→ Dataset excerpts
----
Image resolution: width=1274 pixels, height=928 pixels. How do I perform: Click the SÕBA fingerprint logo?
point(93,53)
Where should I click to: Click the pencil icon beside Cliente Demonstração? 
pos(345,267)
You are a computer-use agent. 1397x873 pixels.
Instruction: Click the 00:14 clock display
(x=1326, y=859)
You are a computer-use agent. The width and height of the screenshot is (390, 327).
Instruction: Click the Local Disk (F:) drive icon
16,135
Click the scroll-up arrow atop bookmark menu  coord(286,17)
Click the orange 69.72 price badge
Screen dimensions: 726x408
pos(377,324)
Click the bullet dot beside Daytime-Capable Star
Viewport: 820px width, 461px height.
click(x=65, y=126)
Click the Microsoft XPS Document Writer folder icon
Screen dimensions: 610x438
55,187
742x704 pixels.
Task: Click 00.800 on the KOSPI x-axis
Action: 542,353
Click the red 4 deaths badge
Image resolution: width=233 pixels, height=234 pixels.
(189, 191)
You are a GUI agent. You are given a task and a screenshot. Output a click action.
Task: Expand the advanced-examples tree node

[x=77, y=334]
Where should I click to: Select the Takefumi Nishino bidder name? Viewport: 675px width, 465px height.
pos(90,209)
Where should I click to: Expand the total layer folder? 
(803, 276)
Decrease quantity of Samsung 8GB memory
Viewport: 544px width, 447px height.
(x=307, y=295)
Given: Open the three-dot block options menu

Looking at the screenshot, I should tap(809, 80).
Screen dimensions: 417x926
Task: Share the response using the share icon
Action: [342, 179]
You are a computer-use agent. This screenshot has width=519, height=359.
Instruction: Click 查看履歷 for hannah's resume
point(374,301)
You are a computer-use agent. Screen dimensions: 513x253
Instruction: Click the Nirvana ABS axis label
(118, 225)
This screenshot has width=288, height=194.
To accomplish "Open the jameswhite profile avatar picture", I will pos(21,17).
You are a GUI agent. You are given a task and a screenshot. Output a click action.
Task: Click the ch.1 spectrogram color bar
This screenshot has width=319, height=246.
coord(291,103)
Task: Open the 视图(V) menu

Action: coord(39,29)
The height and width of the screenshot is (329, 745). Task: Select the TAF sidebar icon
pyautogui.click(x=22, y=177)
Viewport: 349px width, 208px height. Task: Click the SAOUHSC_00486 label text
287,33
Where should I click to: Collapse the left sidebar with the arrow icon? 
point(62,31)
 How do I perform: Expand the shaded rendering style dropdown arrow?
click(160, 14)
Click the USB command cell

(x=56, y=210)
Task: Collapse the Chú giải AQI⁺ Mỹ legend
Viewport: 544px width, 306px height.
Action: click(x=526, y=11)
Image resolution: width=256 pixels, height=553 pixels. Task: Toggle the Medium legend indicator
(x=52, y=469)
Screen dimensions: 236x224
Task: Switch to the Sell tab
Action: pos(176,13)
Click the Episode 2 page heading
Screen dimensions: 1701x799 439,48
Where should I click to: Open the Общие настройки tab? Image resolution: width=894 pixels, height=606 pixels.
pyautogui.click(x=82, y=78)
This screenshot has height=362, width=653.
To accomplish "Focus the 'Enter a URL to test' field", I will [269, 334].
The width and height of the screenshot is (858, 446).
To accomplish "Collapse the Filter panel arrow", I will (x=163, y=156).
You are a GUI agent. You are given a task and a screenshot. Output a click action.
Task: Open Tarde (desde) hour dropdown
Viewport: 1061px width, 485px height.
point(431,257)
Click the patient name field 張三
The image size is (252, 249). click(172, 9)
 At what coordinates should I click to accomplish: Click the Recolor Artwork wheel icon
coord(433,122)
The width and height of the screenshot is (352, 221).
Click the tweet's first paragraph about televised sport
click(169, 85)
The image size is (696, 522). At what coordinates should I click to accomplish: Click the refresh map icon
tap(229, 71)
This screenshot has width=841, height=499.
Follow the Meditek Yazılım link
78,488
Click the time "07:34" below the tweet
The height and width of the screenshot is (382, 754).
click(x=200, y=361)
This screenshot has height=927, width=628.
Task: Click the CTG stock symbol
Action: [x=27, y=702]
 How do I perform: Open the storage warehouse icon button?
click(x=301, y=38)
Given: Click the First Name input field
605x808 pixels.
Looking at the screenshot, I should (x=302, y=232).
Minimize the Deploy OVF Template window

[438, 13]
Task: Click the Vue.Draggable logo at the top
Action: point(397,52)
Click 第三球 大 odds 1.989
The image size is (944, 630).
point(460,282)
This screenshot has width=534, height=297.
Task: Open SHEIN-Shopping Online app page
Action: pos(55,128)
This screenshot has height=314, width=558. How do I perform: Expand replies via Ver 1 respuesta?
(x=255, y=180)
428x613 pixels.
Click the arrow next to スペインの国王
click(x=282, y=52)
----
→ What is expected
Search the listing above for the lines with "Where should I click to: Collapse" and "This screenshot has width=841, height=499.", then output those lines and all lines between them exactly.

→ Task answer
Where should I click to: Collapse the left sidebar with the arrow icon? 
point(62,31)
 How do I perform: Expand the shaded rendering style dropdown arrow?
click(160, 14)
Click the USB command cell

(x=56, y=210)
Task: Collapse the Chú giải AQI⁺ Mỹ legend
Viewport: 544px width, 306px height.
Action: click(x=526, y=11)
Image resolution: width=256 pixels, height=553 pixels. Task: Toggle the Medium legend indicator
(x=52, y=469)
Screen dimensions: 236x224
Task: Switch to the Sell tab
Action: pos(176,13)
Click the Episode 2 page heading
Screen dimensions: 1701x799 439,48
Where should I click to: Open the Общие настройки tab? Image resolution: width=894 pixels, height=606 pixels.
pyautogui.click(x=82, y=78)
This screenshot has height=362, width=653.
To accomplish "Focus the 'Enter a URL to test' field", I will [269, 334].
The width and height of the screenshot is (858, 446).
To accomplish "Collapse the Filter panel arrow", I will (x=163, y=156).
You are a GUI agent. You are given a task and a screenshot. Output a click action.
Task: Open Tarde (desde) hour dropdown
Viewport: 1061px width, 485px height.
point(431,257)
Click the patient name field 張三
The image size is (252, 249). click(172, 9)
 At what coordinates should I click to accomplish: Click the Recolor Artwork wheel icon
coord(433,122)
The width and height of the screenshot is (352, 221).
Click the tweet's first paragraph about televised sport
click(169, 85)
The image size is (696, 522). At what coordinates should I click to accomplish: Click the refresh map icon
tap(229, 71)
This screenshot has width=841, height=499.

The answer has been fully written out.